Two weeks later, however, you receive another bill. The surgery center’s charge arrives and you think, “…wait, I just paid Dr. X for this surgery. Why am I getting this bill?” You had your surgery performed in an “outpatient” ambulatory surgery center (ASC) owned by Dr. X rather than surgery in the hospital. The surgery center, even if owned by Dr. X, is a separate entity. Thus, it bills the insurance company (and you) for the performance of the surgery in the ASC (otherwise known as the “facility charge”). So, you call the doctor’s office and tell the staff of your dissatisfaction with this apparent surprise bill. (As a side note, if your doctor has an ownership stake in the surgery center, he is obligated to let you know this fact before the surgery is performed.)

That same week you receive a bill from Sleepy Time Anesthesiology (STA). Who are they? Before you cry “fraudulent billing,” you learn that the ASC has a contract with Sleepy Time to provide anesthesiology services to the surgery center. Dr. X neither owns STA nor sets their billing rates/charges, and, again, they are a separate entity from your doctor. So, you have a third bill and further financial obligation.

Next, you receive a bill for your bionic crutches. This is from Walk Fast Medical Equipment (WFME), a company that supplies durable medical equipment (DME) to the surgery center for patients, post-operation. Again, Dr. X does not own WFME but uses them to supply DME to the patients on whom he performs surgery.

In summary, you’ve had one “knee surgery” and received four bills; three of which are probably surprise bills (the surprises might be those charges outside of the doctor’s charge). As with all things medical billing, the charges are irrelevant (see Figure 1).

Figure 1

Gorke Healthcare

Each participant in your surgery has agreed upon “allowables” that they accept as payment from your insurance company for the service performed. Dr. X billed your insurance company $5,000, but he has agreed with your insurance company to be paid $1,250 for “knee surgery.” (The $1,250 is what is allowed; the amount you owe is predicated on your contract with the insurance company. In other words, if you have a high-deductible plan, you may pay the entire $1,250, but Dr. X can not “balance bill” you or collect the difference between the charge and the allowable.)

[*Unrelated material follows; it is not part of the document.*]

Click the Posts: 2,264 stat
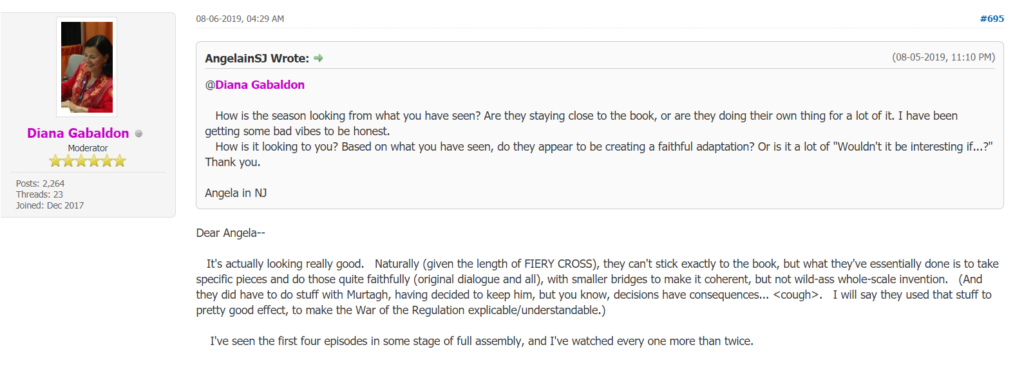Viewport: 1024px width, 365px height. click(40, 183)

As noted in Figure 1, STA charged $2,000 for the anesthesiology services, but has a $1,000 allowable. Likewise, WFME billed your insurance company $250 for your bionic crutches with an allowable of $125. Last, the surgery center, owned by Dr. X, billed $5,000 for the surgery, and the insurance company approved $2,500. When the “allowables” are summed for the patient’s responsibility, instead of owing $1,250 for the surgery (the doctor’s allowable), the patient owes $4,875 for his entire “knee surgery.”

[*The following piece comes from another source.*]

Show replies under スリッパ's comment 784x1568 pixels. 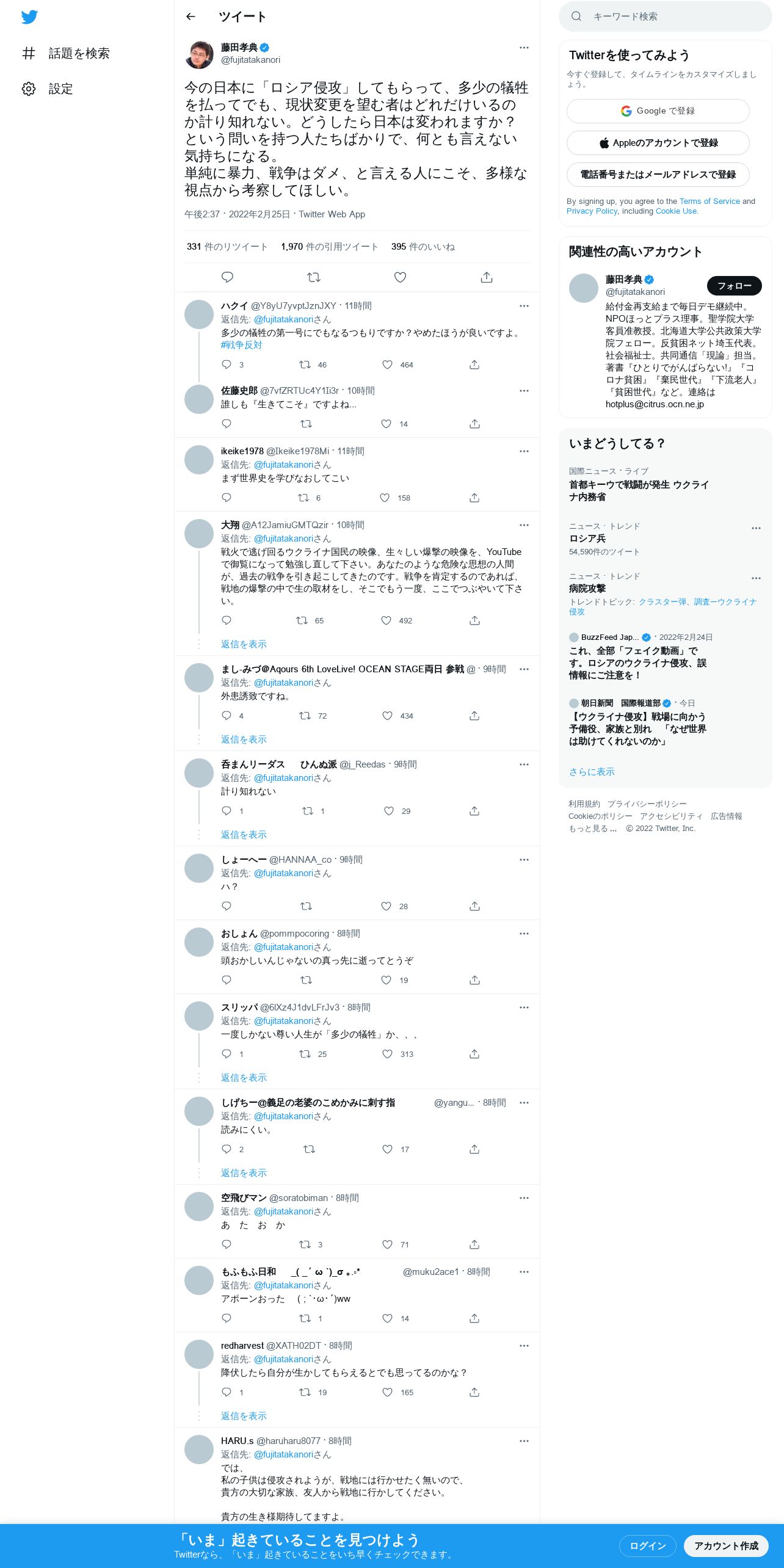[244, 1078]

How to Better Understand Total Medical Costs

Patients who have surgery can better figure out their financial commitment and obligation by:

  • understanding all of the entities participating in the delivery of care; if you are not told by the surgery center’s staff or surgeon, ask which entities are involved
  • understanding what the insurance company will approve (e.g. pay) for the services performed
  • understanding the financial commitment based on the individual insurance policy (e.g. in this case, a $10,000 high-deductible plan means the patient will pay all of the services out of his pocket)

The call for healthcare pricing transparency is starting to gain traction. In the meantime, consumers must keep their heads on swivels and ask questions about their financial obligation.